When we talk about sustainability, we need to understand that sustainability issues not only exist for government spending or total spending on the healthcare system (THE). There are sustainability issues for the patient, patient’s family, the economy and society as a whole. We know the current system has serious sustainability issues for the patient and patient’s family, and that the SDP’s plan is very focused on tackling these issues.
Government spending on healthcare system is sustainable as long as the universal healthcare system gives evidence-based policies due consideration and priority. This is why the vast majority of OECD countries that have universal healthcare have not found any reason abandon this approach. Those who are worried about sustainability of the government spending are attempting to tackle the issue from the evidence side and they are not convinced about shifting to a non-universal healthcare approach. They do not find evidence to support that kind of policy shift.
So as long as the SDP’s healthcare plan continues to give priority to what works and what doesn’t, the plan will be sustainable.
How will SDP’s proposed plans reduce the costs of CIHE and CIHS?
It is the universal healthcare character of SDP’s plans that will reduce CIHE and CIHS better than the current system.

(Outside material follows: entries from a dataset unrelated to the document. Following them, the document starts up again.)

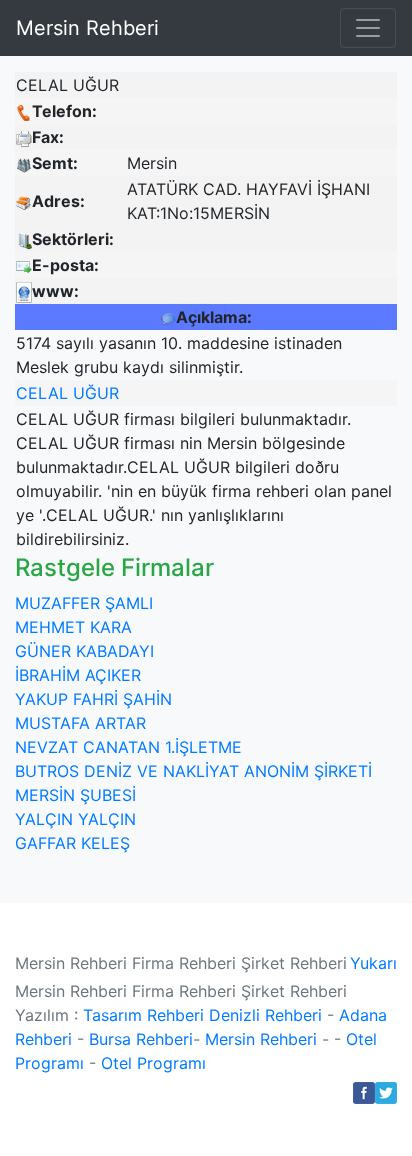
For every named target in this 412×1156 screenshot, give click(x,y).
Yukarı (373, 963)
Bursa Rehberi (141, 1039)
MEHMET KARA (73, 627)
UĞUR (96, 393)
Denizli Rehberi (265, 1015)
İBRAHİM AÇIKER (78, 675)
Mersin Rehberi (87, 28)
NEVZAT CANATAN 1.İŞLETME (128, 747)
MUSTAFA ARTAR (80, 723)
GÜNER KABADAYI (84, 651)
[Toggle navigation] (368, 28)
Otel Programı (153, 1063)
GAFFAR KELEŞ (72, 843)
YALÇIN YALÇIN (75, 819)
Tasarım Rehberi (143, 1015)
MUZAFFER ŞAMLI (84, 603)
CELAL (42, 393)
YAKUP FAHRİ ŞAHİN (93, 699)
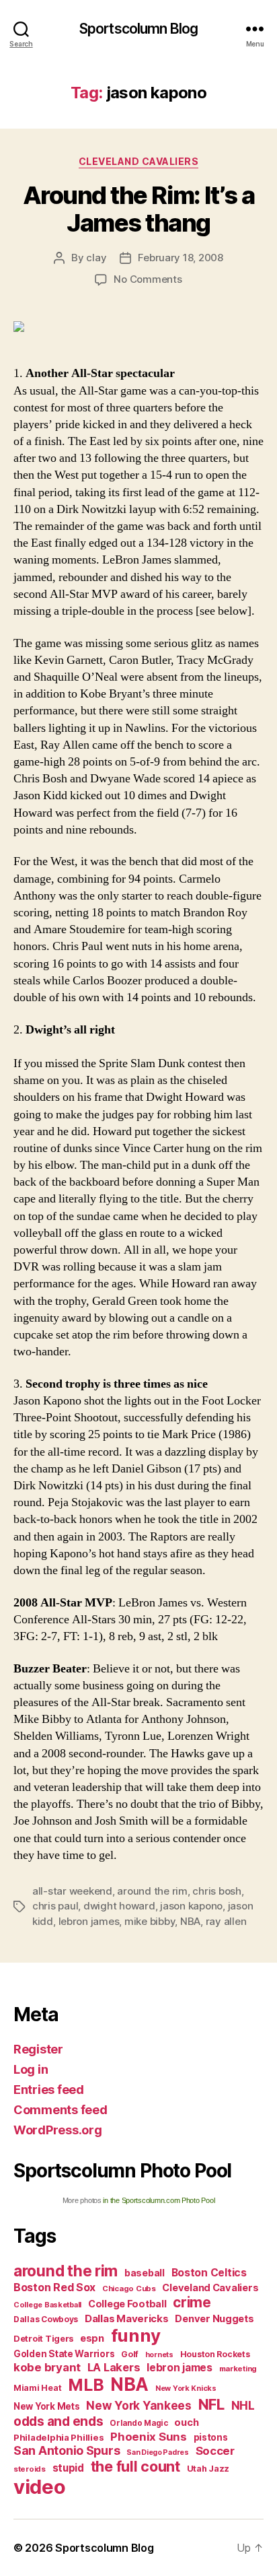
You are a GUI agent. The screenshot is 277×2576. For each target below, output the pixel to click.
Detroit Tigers (43, 2339)
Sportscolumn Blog (138, 29)
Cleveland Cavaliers (139, 161)
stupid (68, 2468)
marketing (238, 2368)
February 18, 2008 (180, 257)
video (39, 2487)
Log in (30, 2069)
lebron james (89, 1921)
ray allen (226, 1921)
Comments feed (60, 2110)
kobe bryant (47, 2367)
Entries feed (48, 2089)
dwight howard (119, 1905)
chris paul (55, 1905)
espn (92, 2338)
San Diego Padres (157, 2452)
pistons (211, 2437)
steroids (29, 2469)
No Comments (148, 279)
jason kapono (191, 1905)
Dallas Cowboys (45, 2319)
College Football (127, 2303)
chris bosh (216, 1891)
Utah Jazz (208, 2469)
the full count (137, 2466)
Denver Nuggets (214, 2319)
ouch (186, 2422)
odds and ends (58, 2421)
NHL (243, 2405)
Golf (129, 2354)
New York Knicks (185, 2388)
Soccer (215, 2451)
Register (38, 2049)
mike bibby (149, 1921)
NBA (190, 1921)
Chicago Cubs (129, 2288)
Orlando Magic (139, 2423)
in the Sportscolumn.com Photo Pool (158, 2200)
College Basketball (47, 2304)
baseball (144, 2272)
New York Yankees (139, 2405)
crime (192, 2302)
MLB (86, 2385)
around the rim (152, 1891)
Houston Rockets (215, 2354)
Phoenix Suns (148, 2436)
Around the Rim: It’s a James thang (138, 209)
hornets (159, 2354)
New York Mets (46, 2406)
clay (96, 257)
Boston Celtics (209, 2272)
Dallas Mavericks (127, 2318)
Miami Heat (37, 2388)
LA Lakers (114, 2367)
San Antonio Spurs (66, 2450)
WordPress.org (57, 2130)
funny (136, 2335)
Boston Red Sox (54, 2287)
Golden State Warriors (63, 2353)
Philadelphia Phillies (58, 2437)
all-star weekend (72, 1891)
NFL (211, 2404)
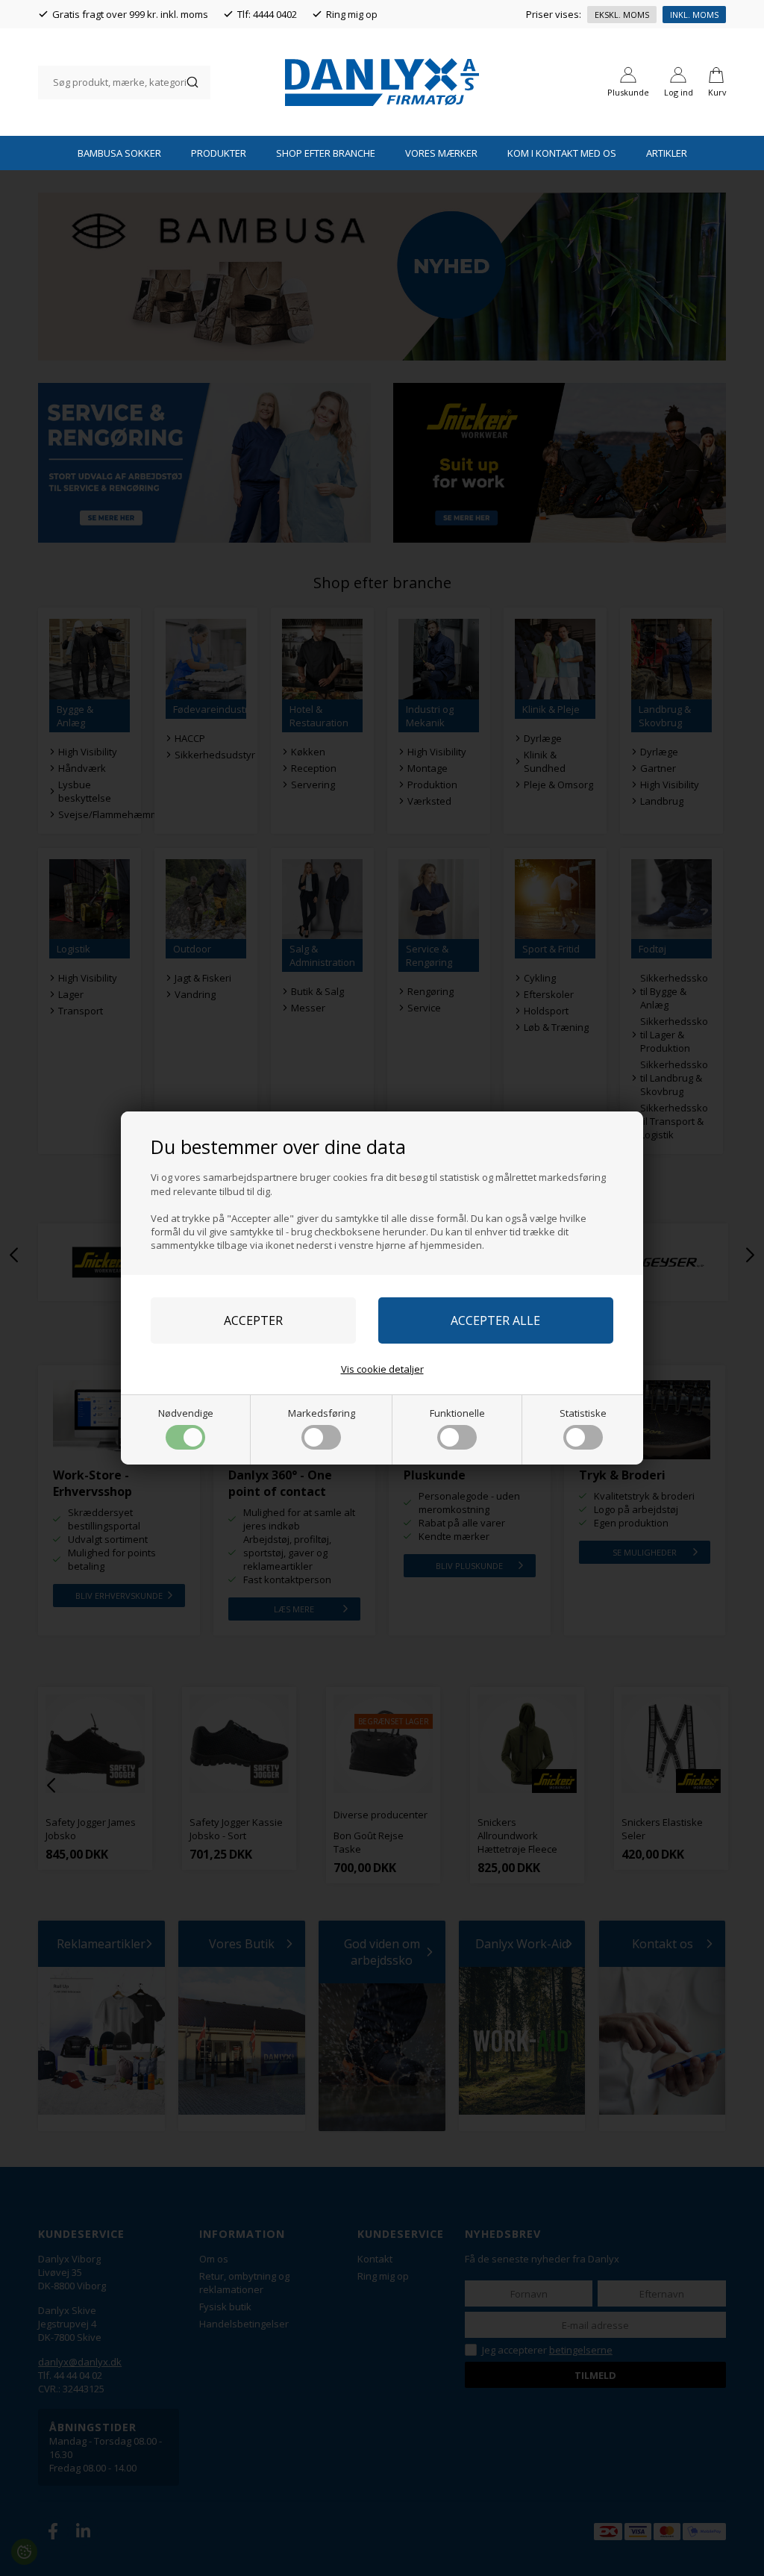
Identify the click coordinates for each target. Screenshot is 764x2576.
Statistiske (583, 1413)
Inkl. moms (694, 14)
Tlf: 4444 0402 (267, 14)
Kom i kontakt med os (561, 153)
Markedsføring (321, 1413)
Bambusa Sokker (119, 153)
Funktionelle (457, 1413)
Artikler (666, 153)
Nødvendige (185, 1413)
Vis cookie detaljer (382, 1369)
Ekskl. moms (622, 14)
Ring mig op (352, 14)
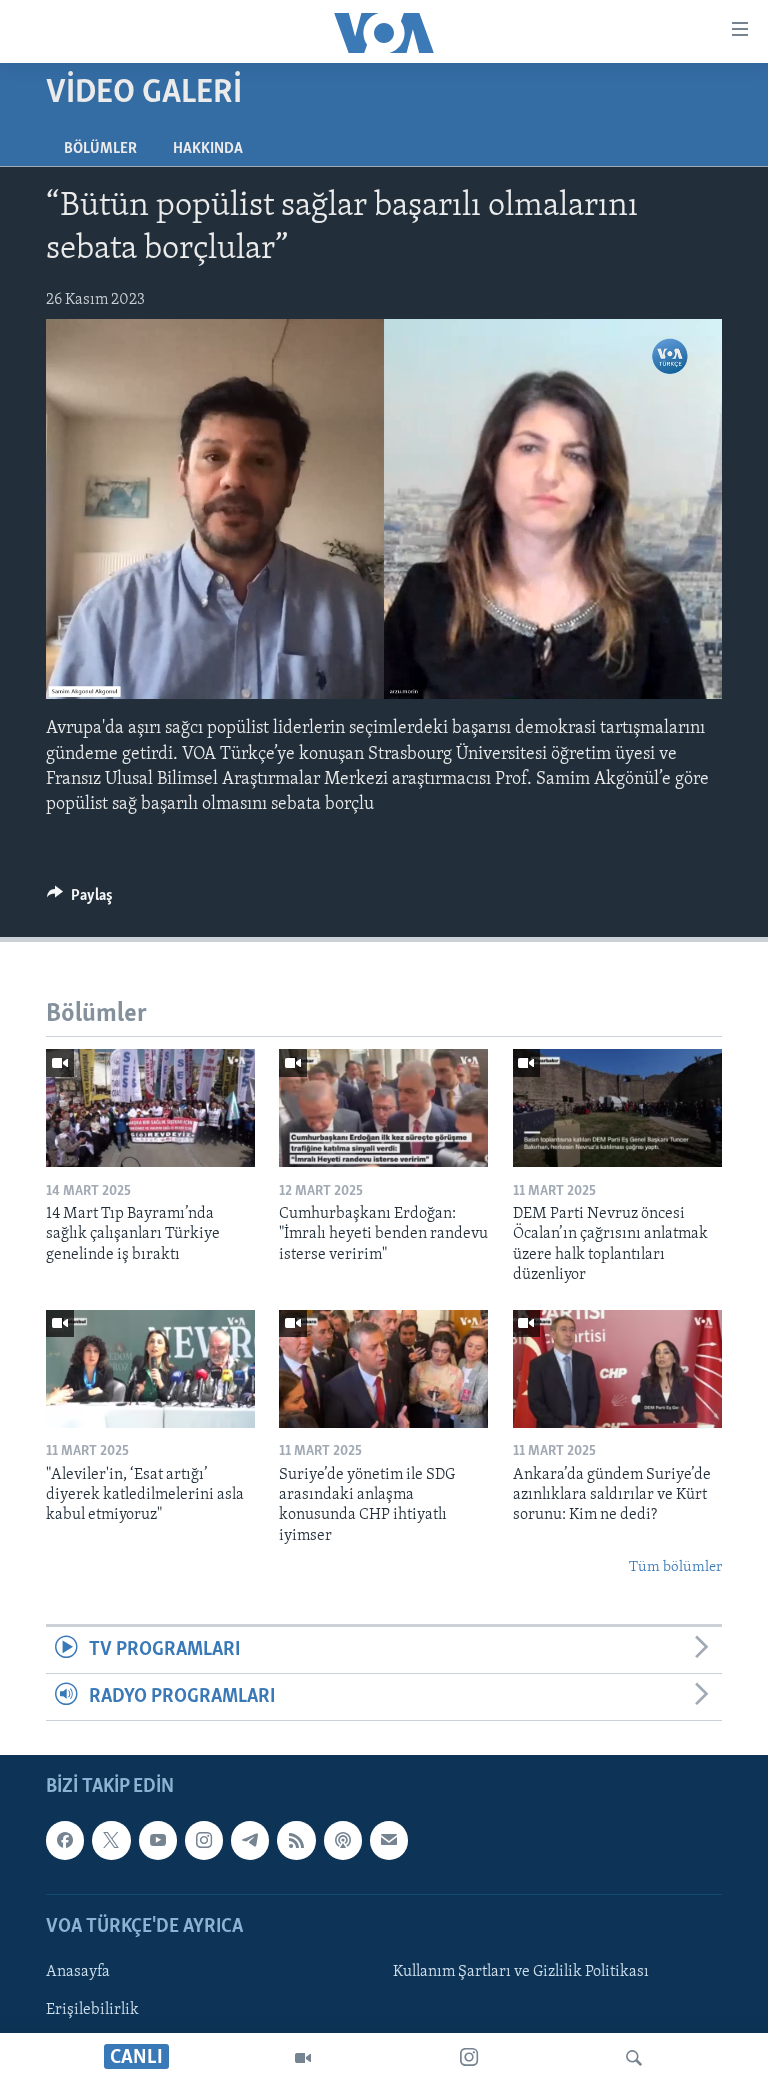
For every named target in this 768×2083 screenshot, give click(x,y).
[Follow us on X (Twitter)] (111, 1841)
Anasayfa (78, 1972)
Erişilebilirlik (92, 2010)
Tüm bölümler (675, 1567)
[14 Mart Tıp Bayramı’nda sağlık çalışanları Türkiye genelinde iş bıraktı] (150, 1108)
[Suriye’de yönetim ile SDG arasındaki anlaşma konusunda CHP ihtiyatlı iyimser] (383, 1369)
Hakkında (208, 149)
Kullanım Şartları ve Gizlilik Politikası (521, 1972)
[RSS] (296, 1841)
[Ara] (634, 2058)
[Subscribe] (389, 1841)
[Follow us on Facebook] (65, 1841)
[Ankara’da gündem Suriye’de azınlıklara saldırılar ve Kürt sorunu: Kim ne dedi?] (617, 1369)
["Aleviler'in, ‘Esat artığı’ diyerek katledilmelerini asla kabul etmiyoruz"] (150, 1369)
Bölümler (100, 149)
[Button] (80, 900)
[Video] (303, 2058)
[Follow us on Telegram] (250, 1841)
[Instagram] (469, 2058)
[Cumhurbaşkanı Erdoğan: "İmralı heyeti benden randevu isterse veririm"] (383, 1108)
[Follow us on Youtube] (158, 1841)
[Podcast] (343, 1841)
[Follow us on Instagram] (204, 1841)
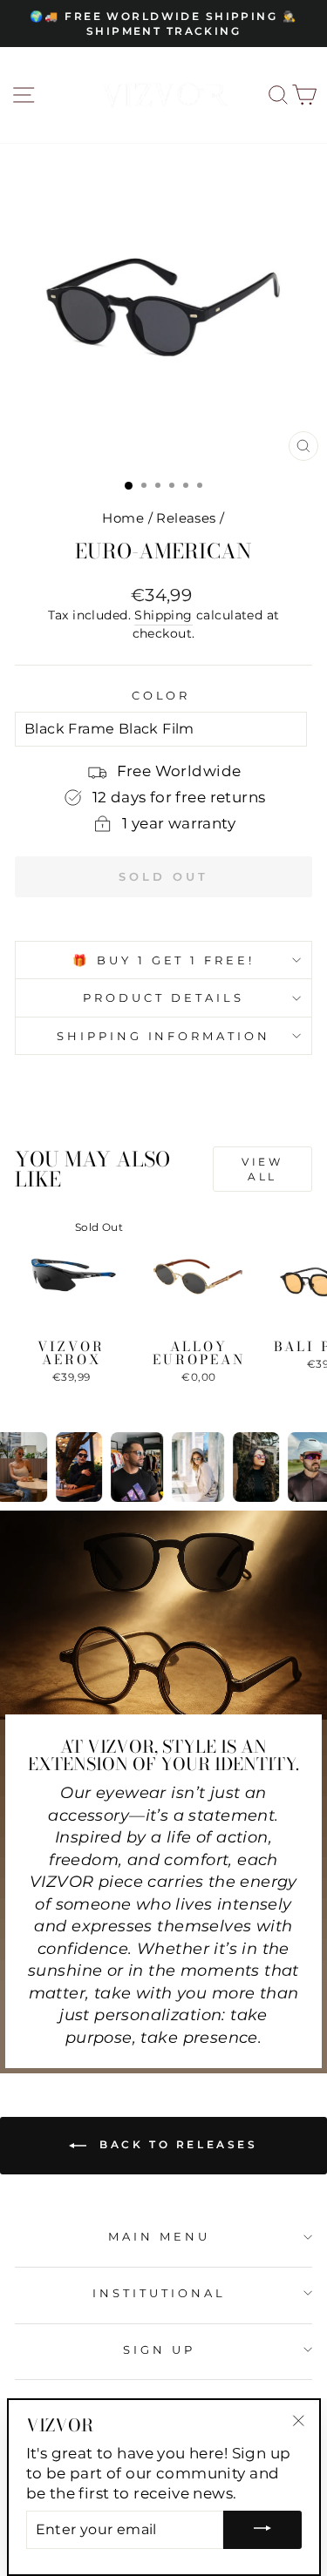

If one looks at universal healthcare models across the world, every model reduces CIHE and CIHS at the different rates. This is due to several factors, one of which is that evidence-based care is implemented at a different pace (because evidence is gathered at a different pace).
How effective the SDP’s plan is in reducing the CIHE and CIHS is dependent on the speed it generates evidence on the effectiveness and cost-effectiveness of the programme and how quickly the information is used in adjusting the system.
What is your advice to Singaporeans?
One, the shift to universal healthcare is a no-brainer. What we need to worry about is what type or features of universal healthcare Singapore should adopt. This decision should be guided by scientific evidence and not ideology of politicians and policy-makers.
To achieve sustainability in the universal healthcare system after implementation, we need to focus on continually evaluating the effectiveness and cost-effectiveness of the system, bearing in mind that every universal healthcare system progresses at different speeds depending on how the system is set up and implemented. It is, therefore, important to pay attention these.
Two, we need to also focus on the range and magnitude of the burden that diseases impose on a society and the economy as a whole when we talk about healthcare costs and not limit ourselves to looking at spending on the healthcare system alone.
Ansari Abudeen is a Singaporean working as a health economist in the National Drug and Alcohol Research Centre, Faculty of Medicine, University of New South Wales. He is also a PhD candidate. In 2011, one of his research projects won a national award for research excellence. Ansari has also provided consultancy on evaluating cost effectiveness of communtiy pharmacy service provisions and economic value of asthma research. Currently, he is providing consultancy to a state ministry of health, Indigenous community organisations and service providers in Australia on implementing frameworks to monitor and evaluate health outcomes.